We continue our foray into the cinematic oeuvre of Mr Nicolas Cage with one of the strangest performances that he has given. And, in a career practically made on strange performances, for this to stand above the rest – you know it has to be strange. If you know anything about Nic Cage, you will have heard tell about him being somewhat of a method actor with this film being cited as a pretty big example; since this is the film in which he ate a real live cockroach on screen. Just for the hell of it (oh, I’m sure it was for the plot – but, let’s face it, with Nic Cage, we never truly know what to think). Anyway, today’s film is Vampires Kiss.
Vampires Kiss tells the tale of Peter Loew, publishing executive and playboy. During a series of rather halfassed and pathetic one night stands, Peter meets up with a strange woman (Jennifer Beals) and all seems to be going well until a bat flies into his apartment and he begins to fantasize that he may be turning into a vampire. As his psychoses take greater and greater hold on his life, he starts to use his secretary, Alva (Maria Conchita Alonzo) as target, victim and foil for his various outbursts; scaring her to such an extent that she quits her job and enlists the help of her cousin to protect her after Loew assaults her in the basement of his office building while alternatingly hallucinating that he is giving himself to the strange woman he has come to believe is a vampire queen and begging Alva to kill him. Once he gives in to the fantasy that he has become a vampire, he returns to his life of trawling the clubs for sexual conquests, eventually “feeding” on a random young lass he encounters (or, to put it a more accurate way, killing her by biting her throat out). Eventually being driven mad by his own thoughts and action, he is found sleeping in a makeshift coffin (really, an upturned sofa) in his apartment by Alva’s cousin who, in a rage over the earlier attack, kills Peter with a stake through the heart.

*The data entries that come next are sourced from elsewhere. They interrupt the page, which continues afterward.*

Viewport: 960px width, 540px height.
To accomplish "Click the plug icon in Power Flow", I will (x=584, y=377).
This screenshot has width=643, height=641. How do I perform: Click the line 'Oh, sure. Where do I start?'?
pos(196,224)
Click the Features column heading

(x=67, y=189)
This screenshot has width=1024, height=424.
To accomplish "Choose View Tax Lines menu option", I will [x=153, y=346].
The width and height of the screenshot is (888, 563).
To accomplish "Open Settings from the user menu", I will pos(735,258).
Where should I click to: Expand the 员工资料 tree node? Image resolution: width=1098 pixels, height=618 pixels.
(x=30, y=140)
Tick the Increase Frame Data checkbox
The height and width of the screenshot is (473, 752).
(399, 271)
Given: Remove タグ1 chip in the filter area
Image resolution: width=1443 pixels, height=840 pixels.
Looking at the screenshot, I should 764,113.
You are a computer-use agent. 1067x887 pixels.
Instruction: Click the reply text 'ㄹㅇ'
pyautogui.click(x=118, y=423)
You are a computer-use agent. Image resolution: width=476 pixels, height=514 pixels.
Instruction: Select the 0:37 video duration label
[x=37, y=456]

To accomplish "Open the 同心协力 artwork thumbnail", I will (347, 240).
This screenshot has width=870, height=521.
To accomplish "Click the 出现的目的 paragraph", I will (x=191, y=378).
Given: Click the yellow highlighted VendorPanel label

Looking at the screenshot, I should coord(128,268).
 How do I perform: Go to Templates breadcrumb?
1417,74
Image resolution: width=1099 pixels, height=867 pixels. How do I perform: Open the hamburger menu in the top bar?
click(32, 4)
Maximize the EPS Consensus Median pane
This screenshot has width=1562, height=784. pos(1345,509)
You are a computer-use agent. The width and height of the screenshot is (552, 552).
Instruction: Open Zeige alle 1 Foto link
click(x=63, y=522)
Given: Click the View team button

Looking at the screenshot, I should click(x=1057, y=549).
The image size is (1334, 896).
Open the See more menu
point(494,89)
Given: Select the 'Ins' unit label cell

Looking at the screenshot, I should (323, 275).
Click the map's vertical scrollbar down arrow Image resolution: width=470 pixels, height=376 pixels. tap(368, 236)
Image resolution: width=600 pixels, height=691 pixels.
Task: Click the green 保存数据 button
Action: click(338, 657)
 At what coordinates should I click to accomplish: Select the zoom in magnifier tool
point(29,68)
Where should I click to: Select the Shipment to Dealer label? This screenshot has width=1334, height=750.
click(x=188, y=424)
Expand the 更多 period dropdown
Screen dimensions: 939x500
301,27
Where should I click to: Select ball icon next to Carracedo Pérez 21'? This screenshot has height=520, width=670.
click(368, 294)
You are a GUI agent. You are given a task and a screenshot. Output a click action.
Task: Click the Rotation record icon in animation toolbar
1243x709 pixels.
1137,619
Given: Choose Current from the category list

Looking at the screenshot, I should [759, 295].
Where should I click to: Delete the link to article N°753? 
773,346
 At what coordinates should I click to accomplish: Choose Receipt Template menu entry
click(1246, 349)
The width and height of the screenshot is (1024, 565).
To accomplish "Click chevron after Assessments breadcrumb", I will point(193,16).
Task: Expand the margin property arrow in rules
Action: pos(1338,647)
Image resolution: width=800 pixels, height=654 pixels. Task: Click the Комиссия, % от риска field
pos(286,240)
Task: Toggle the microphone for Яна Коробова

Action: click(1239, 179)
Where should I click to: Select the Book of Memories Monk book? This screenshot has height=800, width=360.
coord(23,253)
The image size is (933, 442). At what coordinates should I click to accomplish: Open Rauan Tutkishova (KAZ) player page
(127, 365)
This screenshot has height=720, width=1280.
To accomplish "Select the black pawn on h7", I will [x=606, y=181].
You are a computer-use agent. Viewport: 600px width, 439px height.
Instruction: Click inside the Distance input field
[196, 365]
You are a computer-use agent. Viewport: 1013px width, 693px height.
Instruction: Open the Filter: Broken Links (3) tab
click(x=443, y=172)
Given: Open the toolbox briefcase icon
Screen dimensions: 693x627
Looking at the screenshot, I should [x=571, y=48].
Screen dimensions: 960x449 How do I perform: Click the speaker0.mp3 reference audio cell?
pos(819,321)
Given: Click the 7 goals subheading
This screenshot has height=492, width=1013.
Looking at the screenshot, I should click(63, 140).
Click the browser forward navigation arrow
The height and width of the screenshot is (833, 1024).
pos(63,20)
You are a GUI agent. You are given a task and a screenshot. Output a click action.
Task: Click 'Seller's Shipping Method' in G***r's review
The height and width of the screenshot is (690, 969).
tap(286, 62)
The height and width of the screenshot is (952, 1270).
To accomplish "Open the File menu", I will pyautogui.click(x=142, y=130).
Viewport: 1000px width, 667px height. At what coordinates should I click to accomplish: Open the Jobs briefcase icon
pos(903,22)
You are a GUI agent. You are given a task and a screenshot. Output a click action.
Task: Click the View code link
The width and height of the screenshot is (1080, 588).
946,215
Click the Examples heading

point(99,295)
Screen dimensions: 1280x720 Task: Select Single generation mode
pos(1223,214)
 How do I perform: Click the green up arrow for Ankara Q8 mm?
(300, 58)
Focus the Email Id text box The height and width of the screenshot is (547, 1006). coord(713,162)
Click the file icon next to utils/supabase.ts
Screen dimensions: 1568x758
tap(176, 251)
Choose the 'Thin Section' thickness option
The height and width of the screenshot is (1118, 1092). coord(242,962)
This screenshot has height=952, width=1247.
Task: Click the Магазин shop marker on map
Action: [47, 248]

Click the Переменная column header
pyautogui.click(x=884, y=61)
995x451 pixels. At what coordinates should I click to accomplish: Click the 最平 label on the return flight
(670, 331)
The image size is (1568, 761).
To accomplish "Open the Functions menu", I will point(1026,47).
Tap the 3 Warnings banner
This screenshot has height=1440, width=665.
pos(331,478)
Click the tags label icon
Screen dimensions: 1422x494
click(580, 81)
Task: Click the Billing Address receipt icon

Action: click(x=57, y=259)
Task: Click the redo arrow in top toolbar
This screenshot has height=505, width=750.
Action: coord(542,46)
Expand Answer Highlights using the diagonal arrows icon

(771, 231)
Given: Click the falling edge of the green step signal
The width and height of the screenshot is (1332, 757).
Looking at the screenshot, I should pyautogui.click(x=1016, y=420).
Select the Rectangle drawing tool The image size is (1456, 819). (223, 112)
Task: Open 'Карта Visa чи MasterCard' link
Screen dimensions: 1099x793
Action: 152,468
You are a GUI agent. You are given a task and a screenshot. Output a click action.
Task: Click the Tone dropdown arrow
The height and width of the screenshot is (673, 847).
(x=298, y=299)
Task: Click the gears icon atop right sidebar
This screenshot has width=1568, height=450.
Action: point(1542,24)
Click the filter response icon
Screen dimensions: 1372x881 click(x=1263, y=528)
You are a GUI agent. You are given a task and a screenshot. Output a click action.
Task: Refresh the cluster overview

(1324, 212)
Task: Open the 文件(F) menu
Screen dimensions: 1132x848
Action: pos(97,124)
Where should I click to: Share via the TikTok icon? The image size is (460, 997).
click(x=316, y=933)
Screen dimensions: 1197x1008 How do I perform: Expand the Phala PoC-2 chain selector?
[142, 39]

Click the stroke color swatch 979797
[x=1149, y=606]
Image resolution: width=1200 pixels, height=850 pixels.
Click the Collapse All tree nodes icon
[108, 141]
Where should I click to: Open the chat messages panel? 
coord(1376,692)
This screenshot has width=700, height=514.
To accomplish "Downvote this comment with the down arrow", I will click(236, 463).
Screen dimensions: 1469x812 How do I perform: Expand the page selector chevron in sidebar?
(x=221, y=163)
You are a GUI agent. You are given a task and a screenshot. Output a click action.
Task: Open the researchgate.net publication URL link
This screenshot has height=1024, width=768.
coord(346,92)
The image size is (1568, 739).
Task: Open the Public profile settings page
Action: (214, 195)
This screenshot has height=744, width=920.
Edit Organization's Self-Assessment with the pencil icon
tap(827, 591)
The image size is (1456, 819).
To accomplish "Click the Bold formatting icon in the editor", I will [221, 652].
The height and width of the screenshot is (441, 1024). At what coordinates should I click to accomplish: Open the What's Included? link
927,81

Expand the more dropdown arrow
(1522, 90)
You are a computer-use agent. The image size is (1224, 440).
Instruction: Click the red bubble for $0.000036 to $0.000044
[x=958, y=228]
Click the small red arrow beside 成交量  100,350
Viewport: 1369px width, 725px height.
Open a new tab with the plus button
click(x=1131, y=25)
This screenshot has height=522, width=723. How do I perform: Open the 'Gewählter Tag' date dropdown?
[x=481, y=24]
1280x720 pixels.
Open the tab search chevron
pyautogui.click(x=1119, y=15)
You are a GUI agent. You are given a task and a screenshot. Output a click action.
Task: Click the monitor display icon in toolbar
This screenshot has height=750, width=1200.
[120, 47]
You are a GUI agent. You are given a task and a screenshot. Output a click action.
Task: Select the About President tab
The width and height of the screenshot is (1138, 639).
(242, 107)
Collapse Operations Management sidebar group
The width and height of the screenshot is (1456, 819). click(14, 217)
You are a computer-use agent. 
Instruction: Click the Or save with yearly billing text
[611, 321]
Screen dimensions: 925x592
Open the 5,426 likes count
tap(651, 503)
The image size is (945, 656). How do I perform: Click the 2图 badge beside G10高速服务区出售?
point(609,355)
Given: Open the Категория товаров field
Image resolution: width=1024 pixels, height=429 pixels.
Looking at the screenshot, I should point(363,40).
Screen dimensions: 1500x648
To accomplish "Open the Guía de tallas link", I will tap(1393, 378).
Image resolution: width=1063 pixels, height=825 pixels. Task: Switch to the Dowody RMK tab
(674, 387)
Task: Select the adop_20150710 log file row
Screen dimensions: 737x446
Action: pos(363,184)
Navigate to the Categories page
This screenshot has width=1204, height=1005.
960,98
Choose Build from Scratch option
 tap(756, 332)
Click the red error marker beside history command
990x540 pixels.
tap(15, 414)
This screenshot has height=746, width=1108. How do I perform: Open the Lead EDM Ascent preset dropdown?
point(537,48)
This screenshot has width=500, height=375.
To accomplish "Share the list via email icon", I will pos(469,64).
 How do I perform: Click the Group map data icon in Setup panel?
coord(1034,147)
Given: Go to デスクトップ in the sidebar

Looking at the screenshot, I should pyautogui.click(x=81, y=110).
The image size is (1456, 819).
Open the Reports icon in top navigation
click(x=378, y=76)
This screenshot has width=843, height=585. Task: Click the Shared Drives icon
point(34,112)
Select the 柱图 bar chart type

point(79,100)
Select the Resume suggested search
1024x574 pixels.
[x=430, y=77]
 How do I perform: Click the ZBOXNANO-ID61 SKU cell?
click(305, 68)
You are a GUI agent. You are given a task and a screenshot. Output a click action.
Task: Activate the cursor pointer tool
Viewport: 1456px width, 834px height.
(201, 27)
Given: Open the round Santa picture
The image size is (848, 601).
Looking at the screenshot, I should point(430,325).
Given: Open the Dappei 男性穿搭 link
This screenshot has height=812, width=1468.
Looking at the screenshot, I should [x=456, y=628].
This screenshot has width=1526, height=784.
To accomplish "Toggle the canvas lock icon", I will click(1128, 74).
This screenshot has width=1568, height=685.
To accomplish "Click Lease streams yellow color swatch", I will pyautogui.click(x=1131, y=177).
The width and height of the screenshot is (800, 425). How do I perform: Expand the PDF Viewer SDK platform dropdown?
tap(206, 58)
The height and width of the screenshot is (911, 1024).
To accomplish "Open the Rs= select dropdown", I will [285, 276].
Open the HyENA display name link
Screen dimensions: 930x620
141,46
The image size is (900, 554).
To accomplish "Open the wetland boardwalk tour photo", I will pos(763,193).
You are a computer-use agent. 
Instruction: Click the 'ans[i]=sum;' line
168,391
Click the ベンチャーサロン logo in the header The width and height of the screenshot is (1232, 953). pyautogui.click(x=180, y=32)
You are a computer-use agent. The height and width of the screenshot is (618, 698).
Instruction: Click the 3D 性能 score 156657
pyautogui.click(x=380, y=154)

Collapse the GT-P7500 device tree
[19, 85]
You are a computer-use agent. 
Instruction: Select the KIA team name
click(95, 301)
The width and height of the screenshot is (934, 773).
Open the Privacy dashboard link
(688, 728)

I have heard this film be described as 90 minutes of “Nicolas Cage method acting a vampire”, but given some of the performances that the man has given throughout the years, pre AND post Vampires Kiss, I would more accurately describe it as 90 minutes of Nicolas Cage method acting Nicolas Cage. Everything about the man’s performance in this is bizarrely magnetic, from his “South African Keanu Reeves” accent (invented by him to cement the self-imposed pretentiousness of the character) to his (unlike my description of his style yesterday) rather quick spiral into sheer unhinged lunacy; Cage flips between hilarious, creepy, unhinged and even so pathetic that you have to feel sorry for the man with such ease and mastery that you can’t help but be entertained by him for the duration of the film. And, even though there are other characters in the film that he has multiple interactions with, this pretty much a one man show, with Cage using his castmates as little more than glorified props. And it really couldn’t work any other way – since this is a story of one man’s psychosis, it HAS to be that very same one man show.
There really isn’t a whole hell of a lot else that I can say about the film. If you want to see Nic Cage doing what he does best – going batshit crazy; there are a few films that I would recommend to give you just that, and now that I have seen Vampires Kiss, there is one more film that I add to that list.